Newsmakers

The university’s Board of Trustees has welcomed three new members: Marjorie Hass; Len Rosenberg ’89; and Jay Ruderman ’88, H’18. Hass is president of the Council of Independent Colleges, the first woman to hold this position in the organization’s 65-year history. Rosenberg is a partner at Mayer Brown, working out of the law firm’s Palo Alto and San Francisco offices, and leading its cross-border real estate practice. Ruderman is president of the Ruderman Family Foundation, a nonprofit that seeks to advance the inclusion of people with disabilities throughout society, and strengthen the relationship between Israel and the American Jewish community.

A team of Brandeis scientists has been awarded $1 million from the W.M. Keck Foundation to learn more about how the human brain interacts with the sympathetic nervous system, research that could lead to new understanding of how the sympathetic nervous system is disrupted in disorders like hypertension. The labs headed by Susan Birren, the Zalman Abraham Kekst Professor in Neuroscience; Sacha Nelson, the Gyula and Katica Tauber Professor of Life Science; Gina Turrigiano, the Joseph Levitan Professor of Vision Science; and University Professor Eve Marder ’69, the Victor and Gwendolyn Beinfield Professor of Biology, will collaborate on the three-year study. The research will be led by Birren and Nelson, and conducted in their laboratories, with intellectual and technical contributions from Turrigiano and Marder.

Derron Wallace, assistant professor of sociology and education, has earned a 2022 National Academy of Education/ Spencer Postdoctoral Fellowship, which provides $70,000 to early-career scholars to allow them to focus on their research. He also received a Fulbright Scholar Award, through which, while based for a year in the sociology department at Durham University, he will work on a project related to policing in British schools.

Journalist Martin Baron, who has overseen stories and investigations that led to 18 Pulitzer Prizes, has been named the 2023 Richman Distinguished Fellow in Public Life at Brandeis.
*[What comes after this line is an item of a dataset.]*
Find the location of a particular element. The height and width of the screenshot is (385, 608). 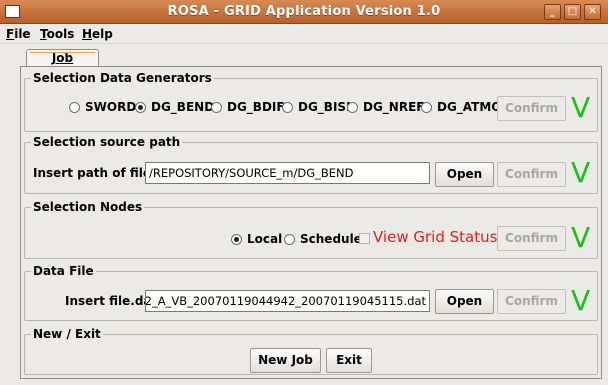

radio-dg-bend: DG_BEND is located at coordinates (174, 107).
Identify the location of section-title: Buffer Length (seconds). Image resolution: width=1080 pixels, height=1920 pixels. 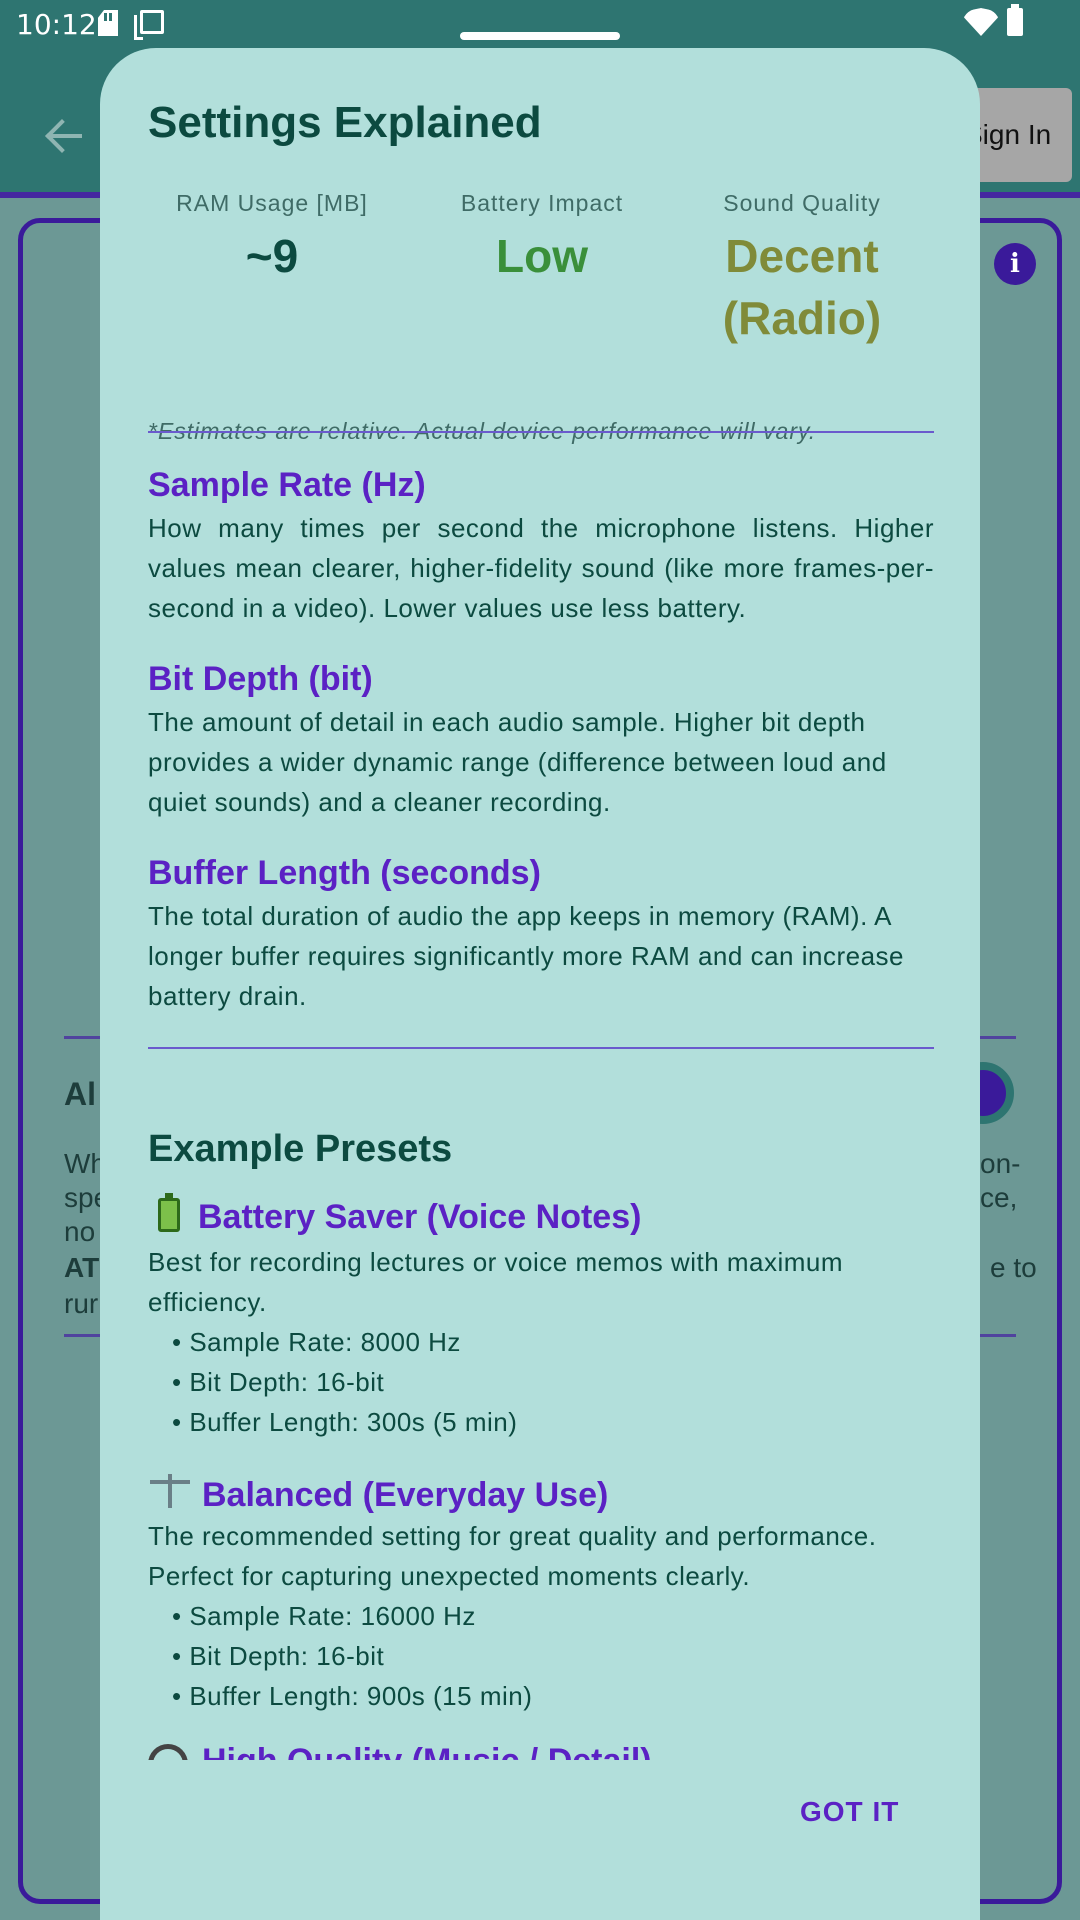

Baron was The Washington Post’s executive editor from 2013 until his retirement in 2021. Before that, he served as editor of The Boston Globe from 2001-12, overseeing the paper’s scrutiny of the Catholic Church’s concealment of clergy sex abuse, an investigation that was awarded a 2003 Pulitzer Prize and was dramatized in the Academy Award-winning film “Spotlight.” Baron will visit campus in March for a residency that includes an award ceremony, a public presentation, and a variety of events.

Jan Steyaert, scientific director of the VIB-VUB Center for Structural Biology, at the Vrije Universiteit Brussel, in Brussels, was presented with Brandeis’ 24th Jacob and Louise Gabbay Award in Biotechnology and Medicine in October. Steyaert was instrumental in the development of Camelid single-domain antibodies (also known as nanobodies) used for groundbreaking contributions to structural biology. The Gabbay Award recognizes the combination of Steyaert’s fundamental research and his ability to apply the research to the development of therapeutic technologies.

Mathematics professor Dmitry Kleinbock is serving as a member of the Institute for Advanced Study for the 2022-23 academic year, one of 200 researchers and scholars selected from around the world to engage in interdisciplinary collaboration at IAS, which is located in Princeton, New Jersey.

Sabine von Mering, professor of German, and women’s, gender, and sexuality studies, has been awarded the Volkmar and Margret Sander Prize by Deutsches Haus at New York University. The prize honors individuals who have made outstanding contributions to the cultural, political, and academic relationship between the German-speaking world and the United States. Presented annually, it is endowed with a $5,000 grant.

The William Randolph Hearst Foundation has awarded Brandeis University $125,000 to support undergraduate research work in the creative arts, humanities, and social sciences. The gift will provide stipends that allow students who are less financially secure to undertake unpaid research opportunities. First-generation, low-income, and underrepresented students will be prioritized.